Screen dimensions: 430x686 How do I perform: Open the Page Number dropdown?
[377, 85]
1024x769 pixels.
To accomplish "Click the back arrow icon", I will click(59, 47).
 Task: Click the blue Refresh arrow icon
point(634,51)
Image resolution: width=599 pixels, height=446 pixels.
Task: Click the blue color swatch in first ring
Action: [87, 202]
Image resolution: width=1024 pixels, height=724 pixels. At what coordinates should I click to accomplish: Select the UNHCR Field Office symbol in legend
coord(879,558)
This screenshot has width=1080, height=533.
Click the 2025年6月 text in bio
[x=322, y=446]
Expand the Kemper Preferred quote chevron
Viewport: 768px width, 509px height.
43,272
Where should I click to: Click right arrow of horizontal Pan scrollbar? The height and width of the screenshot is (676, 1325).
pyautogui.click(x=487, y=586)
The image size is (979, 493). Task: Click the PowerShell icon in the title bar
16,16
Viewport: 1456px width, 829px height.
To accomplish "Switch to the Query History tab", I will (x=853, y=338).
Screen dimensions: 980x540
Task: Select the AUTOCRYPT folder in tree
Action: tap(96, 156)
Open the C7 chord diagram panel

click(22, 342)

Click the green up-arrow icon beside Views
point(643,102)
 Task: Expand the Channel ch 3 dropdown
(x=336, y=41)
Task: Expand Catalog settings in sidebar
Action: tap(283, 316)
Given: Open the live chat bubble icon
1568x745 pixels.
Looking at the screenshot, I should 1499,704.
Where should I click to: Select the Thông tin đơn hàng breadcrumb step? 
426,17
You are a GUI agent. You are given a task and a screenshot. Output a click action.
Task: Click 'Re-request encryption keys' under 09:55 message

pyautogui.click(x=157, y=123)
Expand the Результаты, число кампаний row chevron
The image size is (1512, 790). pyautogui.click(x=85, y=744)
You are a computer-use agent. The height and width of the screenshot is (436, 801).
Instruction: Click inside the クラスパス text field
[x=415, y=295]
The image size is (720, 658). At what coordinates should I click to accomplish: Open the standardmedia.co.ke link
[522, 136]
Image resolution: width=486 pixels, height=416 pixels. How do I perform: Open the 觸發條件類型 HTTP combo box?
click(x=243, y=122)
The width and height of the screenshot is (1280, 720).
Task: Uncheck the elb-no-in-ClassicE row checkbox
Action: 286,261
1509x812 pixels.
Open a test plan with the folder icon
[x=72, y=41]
◇ ◇ ◇ ◇ ◇ ◇ ◇
### Exercise instructions
Copy all lines of the listing above that contain the string "agent".

### The answer
You are a GUI agent. You are given a task and a screenshot. Output a click action.
You are a computer-use agent. The height and width of the screenshot is (436, 801).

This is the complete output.